Element and text location data
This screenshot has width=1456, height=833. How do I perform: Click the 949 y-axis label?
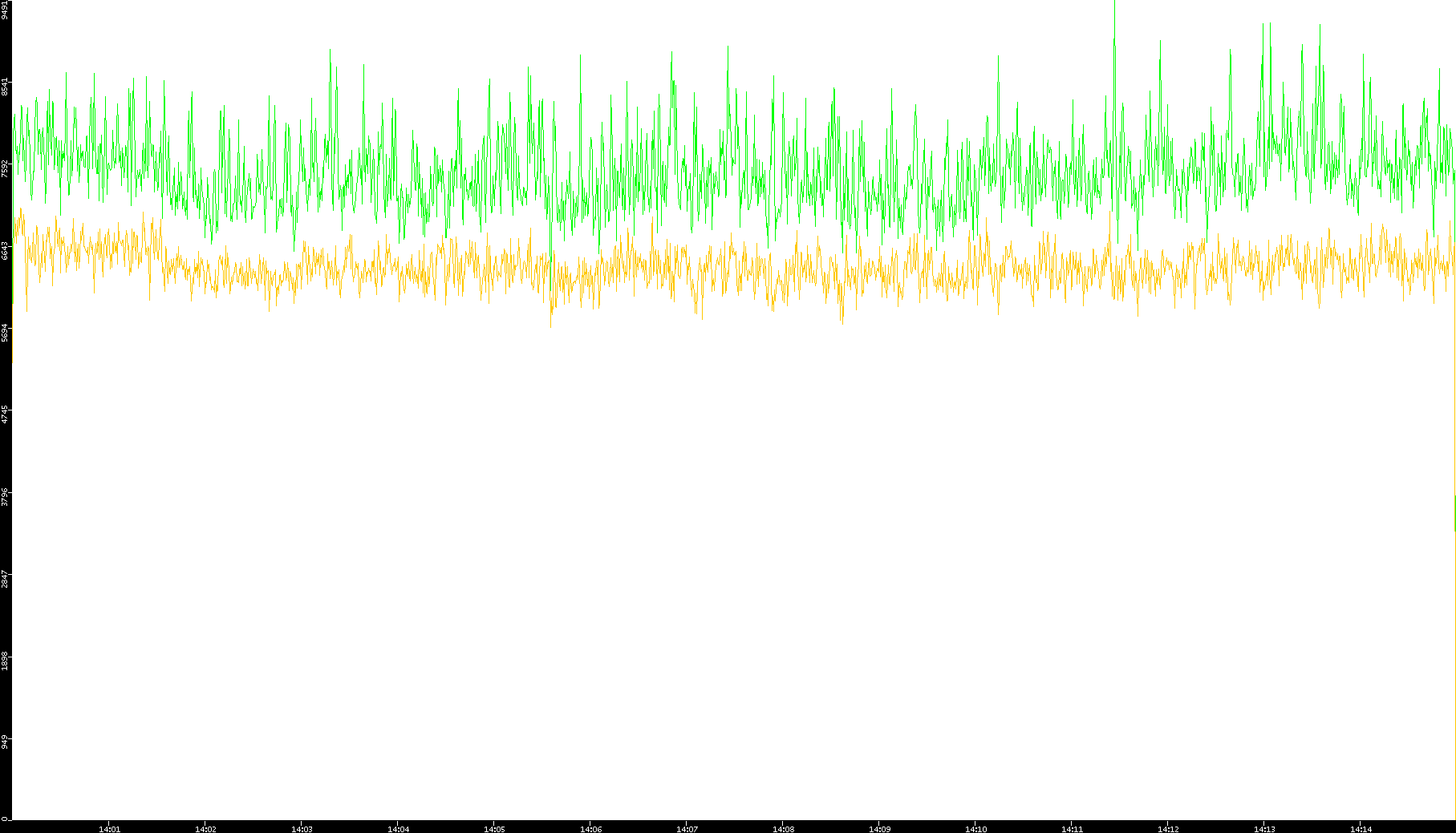(x=6, y=742)
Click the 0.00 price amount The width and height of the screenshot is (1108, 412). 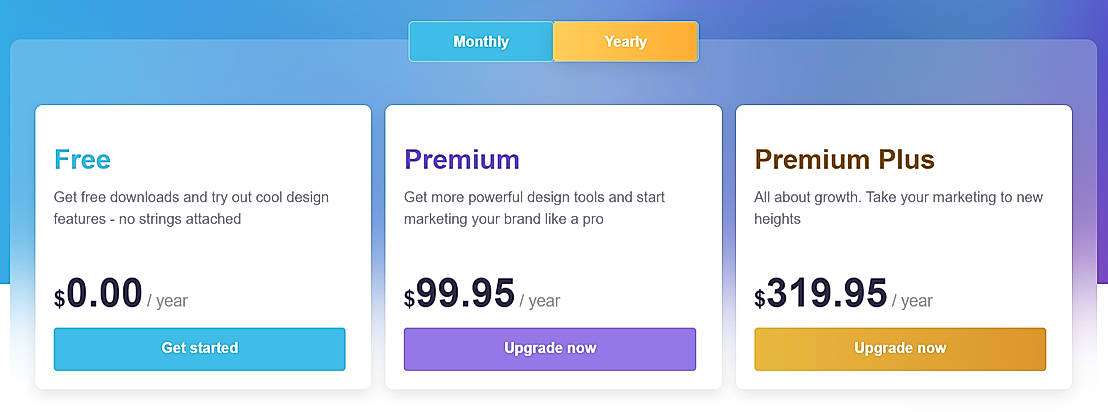click(104, 294)
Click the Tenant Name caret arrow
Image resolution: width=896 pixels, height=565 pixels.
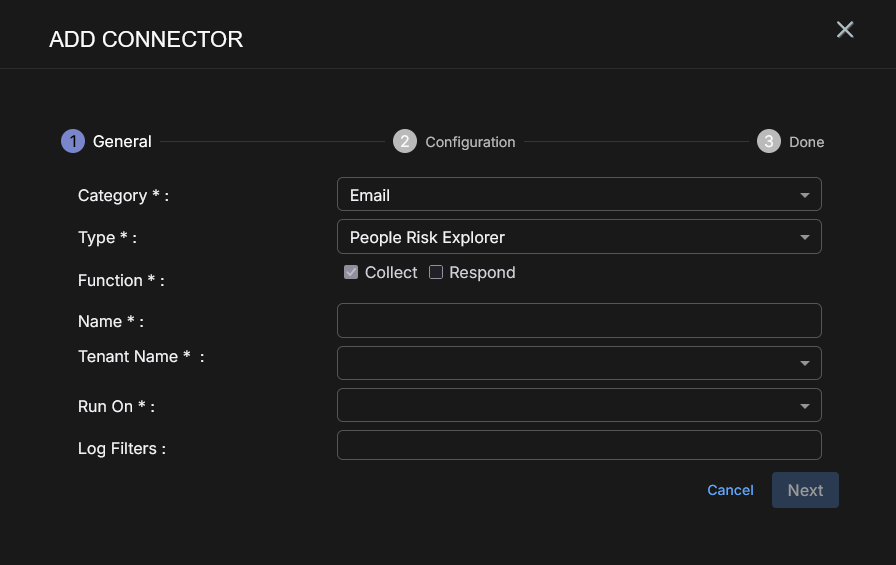[x=805, y=363]
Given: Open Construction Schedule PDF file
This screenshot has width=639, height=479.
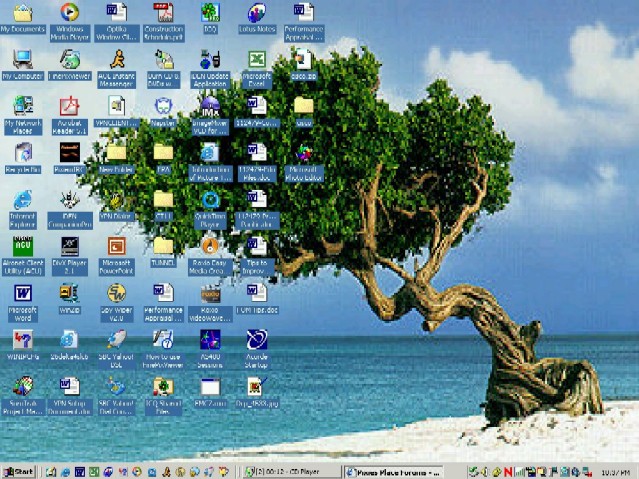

### WORK TO BE COMPLETED:
Copy out the entries word for word, from the line that contains "Click the Tenant Name caret arrow" through the end of the entries, both ends included. Leave the pictures out of your answer.

### TASK ANSWER:
Click the Tenant Name caret arrow
Image resolution: width=896 pixels, height=565 pixels.
[x=805, y=363]
Given: Open Construction Schedule PDF file
This screenshot has width=639, height=479.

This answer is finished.